How ORACLE Uses Memory on AIX. Part 2: SGA

In the previous post we discussed memory usage by ORACLE processes and, if you remember, it took us some effort to get to their actual memory usage.

In this post we are going to talk about the other large memory area that ORACLE instance uses – System Global Area or SGA.

In many respects, finding out SGA memory usage is going to be simpler as we have to deal with only one large entity (AIX shared memory segment) instead of many small memory chunks in separate ORACLE processes. But as we will see, this process is still rather “involved” for AIX has a few tricks up its sleeve for shared memory as well.

How much memory is used by ORACLE SGA. Really …

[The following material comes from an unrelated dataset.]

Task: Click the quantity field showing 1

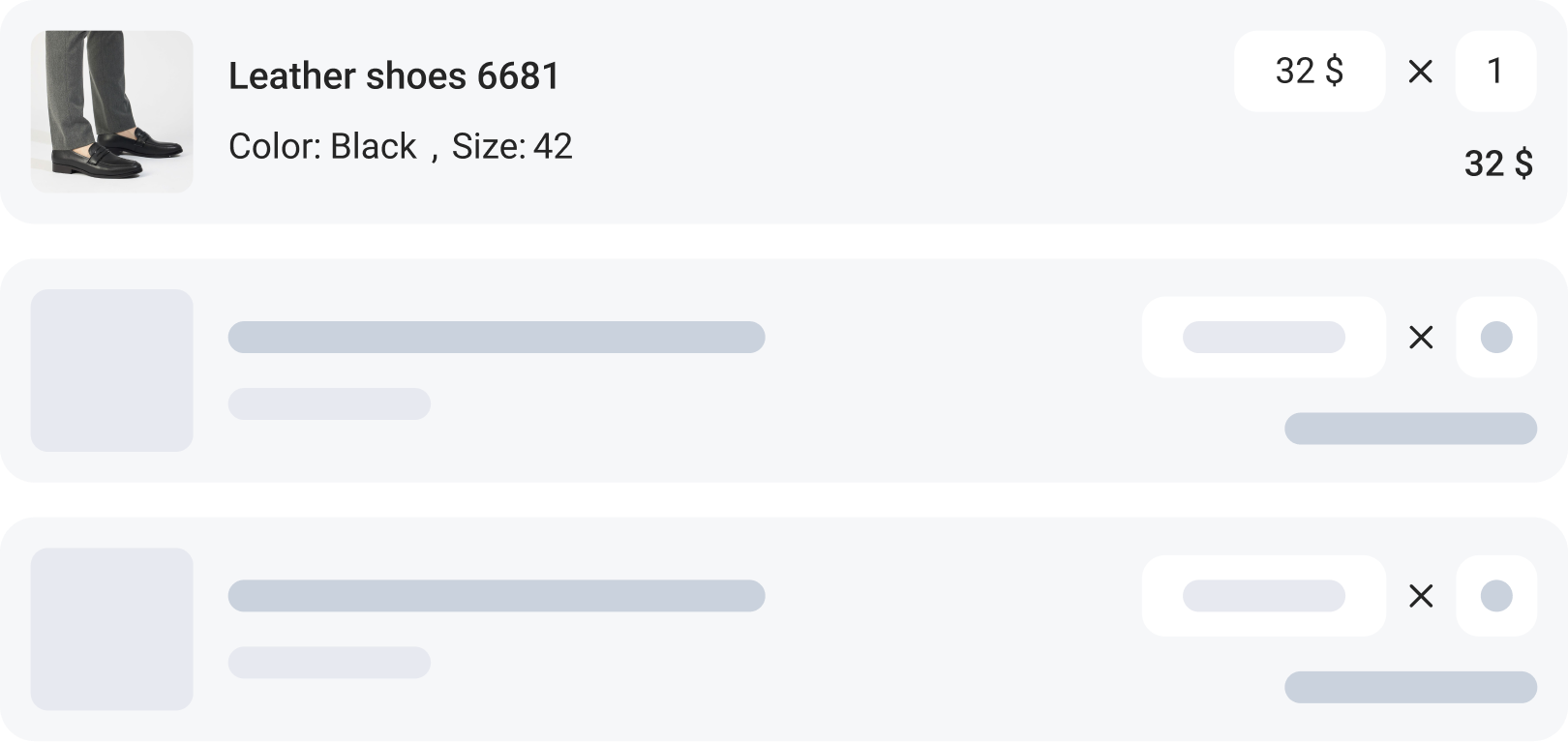Action: pyautogui.click(x=1495, y=72)
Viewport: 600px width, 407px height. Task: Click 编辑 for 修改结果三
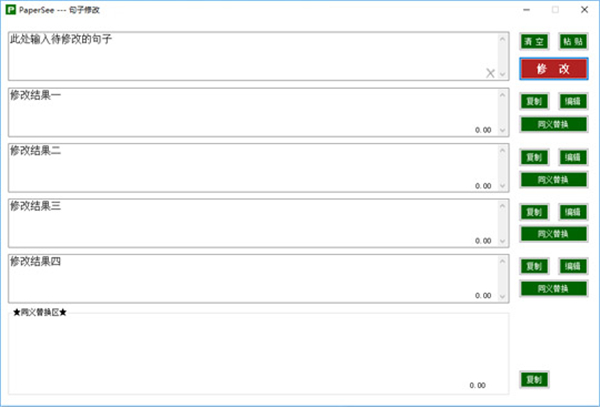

Let’s start with a simple question.

What happens if we try to allocate 12 Gb SGA on a machine with only 8 Gb of physical memory?

There are three typical answers to this question:

  1. ORACLE instance would NOT start as ORACLE would NOT find enough memory for SGA
  2. ORACLE instance WOULD start, but performance would suck as the system will be heavily paging most of the time
  3. ORACLE instance WILL start and nothing of significance will happen to ORACLE or AIX performance

To most people, answer #2: Instance will start, but the system will page is the most logical. After all, this is what virtual memory management is about – letting much bigger workloads run on limited physical resources. But at the same time, there must be a penalty for using (much) more memory than we have and that penalty is: paging …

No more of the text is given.